A bear call spread worth $1.43 million was the second highlighted trade, built by selling 2,500 July 17, 2026 $98.50 calls and buying 2,500 July 17, 2026 $105.00 calls, for a net credit structure. Both strikes were out of the money versus the $93.87 stock reference, and the spread reflects a defined-risk bearish call strategy. The trader collected premium upfront by capping upside exposure through the long $105.00 call, indicating a view that MSTR is unlikely to rally materially above the lower short-call strike by expiration. This is best interpreted as a bearish-to-rangebound positioning trade focused on premium collection with controlled risk.

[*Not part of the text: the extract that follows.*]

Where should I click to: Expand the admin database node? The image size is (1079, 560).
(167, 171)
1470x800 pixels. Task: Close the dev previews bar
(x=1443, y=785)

Overall, large-trade sentiment was still clearly bullish, with total bullish flow at $8.31 million versus $1.90 million in bearish flow, leaving a net bullish difference of $6.41 million. The directional judgment is therefore decisively bullish. Even though there was meaningful bearish call-spread activity and several premium-selling call structures that suggest expectations for capped upside or near-term consolidation, the flow was dominated by bullish positioning, especially the very large out-of-the-money put sale and additional call-buying activity elsewhere in the tape. Taken together, the large-trade profile suggests investors remain constructive on MSTR, with the strongest conviction centered on downside support and a reluctance to price in a severe long-term breakdown.
Strategy Reference
A seller seeking low assignment probability could consider selling deep OTM puts like the $50.00 strike for 2027, while a trader preferring not to post significant margin might implement a defined-risk credit spread, such as the bear call spread observed between the $98.50 and $105.00 strikes.